(Brief)
Write out exactly the lines below that run from the one containing "This screenshot has height=753, width=1244." through the one containing "Task: Open the Selection List tab", both included, with no other lines.

(Material for the task)

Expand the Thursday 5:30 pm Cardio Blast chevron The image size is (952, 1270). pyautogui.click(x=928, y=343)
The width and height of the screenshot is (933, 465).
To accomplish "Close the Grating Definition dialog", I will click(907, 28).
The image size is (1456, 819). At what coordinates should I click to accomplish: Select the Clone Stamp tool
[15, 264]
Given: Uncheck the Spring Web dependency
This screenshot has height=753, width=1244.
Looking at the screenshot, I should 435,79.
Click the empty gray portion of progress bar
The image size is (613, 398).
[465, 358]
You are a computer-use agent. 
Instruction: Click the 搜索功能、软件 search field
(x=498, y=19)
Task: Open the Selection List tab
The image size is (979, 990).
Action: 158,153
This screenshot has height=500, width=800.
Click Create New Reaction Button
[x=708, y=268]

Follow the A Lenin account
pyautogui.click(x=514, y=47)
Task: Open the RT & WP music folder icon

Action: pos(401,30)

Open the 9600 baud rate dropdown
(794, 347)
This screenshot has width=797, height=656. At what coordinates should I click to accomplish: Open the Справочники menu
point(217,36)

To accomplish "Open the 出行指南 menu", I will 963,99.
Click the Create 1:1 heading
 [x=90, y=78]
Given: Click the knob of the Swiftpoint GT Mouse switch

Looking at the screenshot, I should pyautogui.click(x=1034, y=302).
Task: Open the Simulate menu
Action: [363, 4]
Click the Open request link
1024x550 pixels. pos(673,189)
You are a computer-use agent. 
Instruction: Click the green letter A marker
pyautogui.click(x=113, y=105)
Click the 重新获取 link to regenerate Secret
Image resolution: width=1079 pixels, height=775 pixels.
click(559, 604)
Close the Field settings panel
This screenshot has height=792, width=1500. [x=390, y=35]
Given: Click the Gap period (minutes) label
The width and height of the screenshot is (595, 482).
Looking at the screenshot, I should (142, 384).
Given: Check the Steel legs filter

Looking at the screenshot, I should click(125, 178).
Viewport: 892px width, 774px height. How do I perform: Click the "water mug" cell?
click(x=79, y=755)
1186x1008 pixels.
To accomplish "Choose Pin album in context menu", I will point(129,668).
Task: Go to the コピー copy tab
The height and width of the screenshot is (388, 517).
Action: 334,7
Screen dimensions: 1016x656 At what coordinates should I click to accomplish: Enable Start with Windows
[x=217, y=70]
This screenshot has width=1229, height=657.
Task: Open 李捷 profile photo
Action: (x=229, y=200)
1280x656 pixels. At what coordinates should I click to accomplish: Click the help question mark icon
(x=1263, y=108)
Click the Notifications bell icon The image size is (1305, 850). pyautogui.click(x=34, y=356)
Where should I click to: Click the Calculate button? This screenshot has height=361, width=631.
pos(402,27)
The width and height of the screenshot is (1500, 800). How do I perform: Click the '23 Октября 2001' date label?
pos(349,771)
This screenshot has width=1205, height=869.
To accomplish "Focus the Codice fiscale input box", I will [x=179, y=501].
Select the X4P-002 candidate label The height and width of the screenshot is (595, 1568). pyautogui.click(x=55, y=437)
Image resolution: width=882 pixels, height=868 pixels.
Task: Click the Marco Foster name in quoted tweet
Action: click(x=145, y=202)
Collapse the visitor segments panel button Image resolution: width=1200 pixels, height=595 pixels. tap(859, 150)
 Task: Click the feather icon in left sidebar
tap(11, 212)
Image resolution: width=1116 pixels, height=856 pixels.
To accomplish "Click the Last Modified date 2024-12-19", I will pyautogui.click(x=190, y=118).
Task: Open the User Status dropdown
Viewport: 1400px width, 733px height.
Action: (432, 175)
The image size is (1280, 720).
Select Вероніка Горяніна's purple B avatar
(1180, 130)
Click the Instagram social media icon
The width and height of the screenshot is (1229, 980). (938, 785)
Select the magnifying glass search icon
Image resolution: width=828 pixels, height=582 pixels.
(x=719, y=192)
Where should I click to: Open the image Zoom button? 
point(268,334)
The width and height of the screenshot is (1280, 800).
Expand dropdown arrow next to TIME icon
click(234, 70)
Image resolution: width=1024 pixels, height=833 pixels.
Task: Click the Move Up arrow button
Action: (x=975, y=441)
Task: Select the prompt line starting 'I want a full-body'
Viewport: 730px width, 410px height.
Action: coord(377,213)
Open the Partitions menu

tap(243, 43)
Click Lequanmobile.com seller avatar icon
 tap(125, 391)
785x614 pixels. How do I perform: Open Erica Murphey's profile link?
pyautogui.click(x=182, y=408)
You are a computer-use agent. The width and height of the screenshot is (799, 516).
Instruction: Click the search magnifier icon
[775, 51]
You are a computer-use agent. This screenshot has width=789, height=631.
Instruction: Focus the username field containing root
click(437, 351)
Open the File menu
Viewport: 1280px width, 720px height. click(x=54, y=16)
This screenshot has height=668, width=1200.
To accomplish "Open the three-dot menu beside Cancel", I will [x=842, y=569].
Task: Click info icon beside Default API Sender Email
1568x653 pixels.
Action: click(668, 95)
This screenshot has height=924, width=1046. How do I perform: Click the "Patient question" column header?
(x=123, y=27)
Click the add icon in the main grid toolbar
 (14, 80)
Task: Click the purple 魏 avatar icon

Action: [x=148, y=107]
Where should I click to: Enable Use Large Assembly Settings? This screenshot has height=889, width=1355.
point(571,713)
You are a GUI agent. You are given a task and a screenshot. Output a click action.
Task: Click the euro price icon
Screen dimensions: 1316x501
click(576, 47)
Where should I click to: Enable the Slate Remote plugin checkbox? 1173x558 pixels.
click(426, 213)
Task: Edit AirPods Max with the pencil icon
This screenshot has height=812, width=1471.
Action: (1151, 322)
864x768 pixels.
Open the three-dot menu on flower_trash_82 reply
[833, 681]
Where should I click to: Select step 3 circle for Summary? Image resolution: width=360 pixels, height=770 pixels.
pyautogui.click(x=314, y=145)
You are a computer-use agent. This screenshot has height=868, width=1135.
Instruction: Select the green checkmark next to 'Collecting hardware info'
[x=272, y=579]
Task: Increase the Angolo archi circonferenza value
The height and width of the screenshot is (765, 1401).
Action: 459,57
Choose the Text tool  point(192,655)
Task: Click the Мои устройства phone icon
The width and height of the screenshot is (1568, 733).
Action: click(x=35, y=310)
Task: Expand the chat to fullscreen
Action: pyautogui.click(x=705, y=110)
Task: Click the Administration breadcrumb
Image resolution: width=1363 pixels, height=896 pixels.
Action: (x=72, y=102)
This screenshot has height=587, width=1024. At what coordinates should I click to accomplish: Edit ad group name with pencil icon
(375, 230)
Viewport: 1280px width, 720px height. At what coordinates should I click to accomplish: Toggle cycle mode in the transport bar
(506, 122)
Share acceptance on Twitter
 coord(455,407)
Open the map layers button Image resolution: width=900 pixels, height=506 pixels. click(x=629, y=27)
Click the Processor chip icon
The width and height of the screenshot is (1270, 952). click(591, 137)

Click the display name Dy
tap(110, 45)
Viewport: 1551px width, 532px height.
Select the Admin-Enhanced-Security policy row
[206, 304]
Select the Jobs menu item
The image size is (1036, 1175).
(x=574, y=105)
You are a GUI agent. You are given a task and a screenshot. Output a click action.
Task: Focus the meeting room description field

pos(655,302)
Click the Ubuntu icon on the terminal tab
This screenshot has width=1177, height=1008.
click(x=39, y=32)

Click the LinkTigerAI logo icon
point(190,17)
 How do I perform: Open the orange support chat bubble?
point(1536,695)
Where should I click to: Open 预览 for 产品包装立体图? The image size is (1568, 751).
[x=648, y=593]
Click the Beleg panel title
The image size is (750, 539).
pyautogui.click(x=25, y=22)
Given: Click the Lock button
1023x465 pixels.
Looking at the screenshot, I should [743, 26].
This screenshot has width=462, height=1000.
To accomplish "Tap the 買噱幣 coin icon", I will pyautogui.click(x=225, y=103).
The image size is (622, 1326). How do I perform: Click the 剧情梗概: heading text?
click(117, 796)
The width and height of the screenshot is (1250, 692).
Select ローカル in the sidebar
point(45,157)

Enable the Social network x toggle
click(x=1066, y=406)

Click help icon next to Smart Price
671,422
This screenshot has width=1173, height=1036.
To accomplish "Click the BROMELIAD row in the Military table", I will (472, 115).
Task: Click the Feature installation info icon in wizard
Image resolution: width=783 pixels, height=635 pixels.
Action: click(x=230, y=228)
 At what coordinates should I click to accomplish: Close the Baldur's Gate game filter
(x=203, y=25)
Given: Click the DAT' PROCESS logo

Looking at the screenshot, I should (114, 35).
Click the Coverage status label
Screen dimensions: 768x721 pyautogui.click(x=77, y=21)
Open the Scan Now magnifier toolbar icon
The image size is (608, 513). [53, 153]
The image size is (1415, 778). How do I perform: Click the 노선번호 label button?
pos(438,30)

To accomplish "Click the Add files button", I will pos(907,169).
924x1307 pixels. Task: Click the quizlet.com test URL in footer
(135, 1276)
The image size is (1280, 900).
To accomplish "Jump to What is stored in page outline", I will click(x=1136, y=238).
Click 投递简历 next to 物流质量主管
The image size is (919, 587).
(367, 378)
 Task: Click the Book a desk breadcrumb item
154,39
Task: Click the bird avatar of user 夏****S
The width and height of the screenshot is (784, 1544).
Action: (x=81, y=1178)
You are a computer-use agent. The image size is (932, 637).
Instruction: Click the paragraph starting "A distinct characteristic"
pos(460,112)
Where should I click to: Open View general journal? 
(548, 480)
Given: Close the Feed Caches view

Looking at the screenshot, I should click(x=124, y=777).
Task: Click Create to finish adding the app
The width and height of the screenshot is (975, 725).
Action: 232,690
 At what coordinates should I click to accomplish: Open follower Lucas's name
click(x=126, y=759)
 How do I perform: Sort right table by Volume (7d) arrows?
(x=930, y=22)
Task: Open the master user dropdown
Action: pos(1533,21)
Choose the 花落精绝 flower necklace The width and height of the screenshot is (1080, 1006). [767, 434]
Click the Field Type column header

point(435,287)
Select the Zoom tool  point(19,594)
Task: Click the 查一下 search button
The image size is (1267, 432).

(Task output)
This screenshot has height=753, width=1244.
Looking at the screenshot, I should 435,79.
Click the empty gray portion of progress bar
The image size is (613, 398).
[465, 358]
You are a computer-use agent. 
Instruction: Click the 搜索功能、软件 search field
(x=498, y=19)
Task: Open the Selection List tab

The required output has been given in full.